*GIVEN REQUEST*.
In the part of the listing that opens with the line containing "I will 30,495." and closes with the line containing "Click the audio", change every "icon" to "symbol" and write out only those lines, with nothing else altered.

*GIVEN ENTRIES*.
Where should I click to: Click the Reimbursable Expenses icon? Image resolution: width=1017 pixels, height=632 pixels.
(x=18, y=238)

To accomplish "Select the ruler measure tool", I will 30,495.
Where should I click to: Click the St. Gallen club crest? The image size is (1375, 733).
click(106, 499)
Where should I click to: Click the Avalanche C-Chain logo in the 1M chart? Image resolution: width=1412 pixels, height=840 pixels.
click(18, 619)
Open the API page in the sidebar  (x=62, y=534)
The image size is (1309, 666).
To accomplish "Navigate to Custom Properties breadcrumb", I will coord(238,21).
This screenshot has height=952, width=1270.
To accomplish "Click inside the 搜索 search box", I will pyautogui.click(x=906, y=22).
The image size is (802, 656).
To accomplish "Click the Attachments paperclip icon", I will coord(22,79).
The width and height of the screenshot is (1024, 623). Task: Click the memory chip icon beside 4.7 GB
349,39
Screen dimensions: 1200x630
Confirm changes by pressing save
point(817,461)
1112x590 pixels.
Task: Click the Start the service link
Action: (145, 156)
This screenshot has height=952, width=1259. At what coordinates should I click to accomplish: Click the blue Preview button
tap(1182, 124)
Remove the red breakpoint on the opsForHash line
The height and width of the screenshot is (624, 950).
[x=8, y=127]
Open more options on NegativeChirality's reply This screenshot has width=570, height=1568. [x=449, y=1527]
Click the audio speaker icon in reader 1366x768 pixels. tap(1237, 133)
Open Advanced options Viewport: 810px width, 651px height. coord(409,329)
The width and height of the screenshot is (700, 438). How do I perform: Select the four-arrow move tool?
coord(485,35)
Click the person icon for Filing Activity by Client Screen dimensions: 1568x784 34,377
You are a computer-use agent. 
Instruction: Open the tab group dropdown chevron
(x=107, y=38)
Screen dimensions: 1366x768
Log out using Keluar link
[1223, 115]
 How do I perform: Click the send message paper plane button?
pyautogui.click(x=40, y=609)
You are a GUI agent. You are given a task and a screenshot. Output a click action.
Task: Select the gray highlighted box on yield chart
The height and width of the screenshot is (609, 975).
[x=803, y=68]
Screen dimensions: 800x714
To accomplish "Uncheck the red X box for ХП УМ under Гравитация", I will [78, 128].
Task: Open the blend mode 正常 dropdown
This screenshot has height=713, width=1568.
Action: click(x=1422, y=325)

*FINAL RESULT*.
To accomplish "Select the ruler measure tool", I will 30,495.
Where should I click to: Click the St. Gallen club crest? The image size is (1375, 733).
click(106, 499)
Where should I click to: Click the Avalanche C-Chain logo in the 1M chart? Image resolution: width=1412 pixels, height=840 pixels.
click(18, 619)
Open the API page in the sidebar  (x=62, y=534)
The image size is (1309, 666).
To accomplish "Navigate to Custom Properties breadcrumb", I will coord(238,21).
This screenshot has height=952, width=1270.
To accomplish "Click inside the 搜索 search box", I will pyautogui.click(x=906, y=22).
The image size is (802, 656).
To accomplish "Click the Attachments paperclip symbol", I will coord(22,79).
The width and height of the screenshot is (1024, 623). Task: Click the memory chip symbol beside 4.7 GB
349,39
Screen dimensions: 1200x630
Confirm changes by pressing save
point(817,461)
1112x590 pixels.
Task: Click the Start the service link
Action: (145, 156)
This screenshot has height=952, width=1259. At what coordinates should I click to accomplish: Click the blue Preview button
tap(1182, 124)
Remove the red breakpoint on the opsForHash line
The height and width of the screenshot is (624, 950).
[x=8, y=127]
Open more options on NegativeChirality's reply This screenshot has width=570, height=1568. [x=449, y=1527]
Click the audio speaker symbol in reader 1366x768 pixels. tap(1237, 133)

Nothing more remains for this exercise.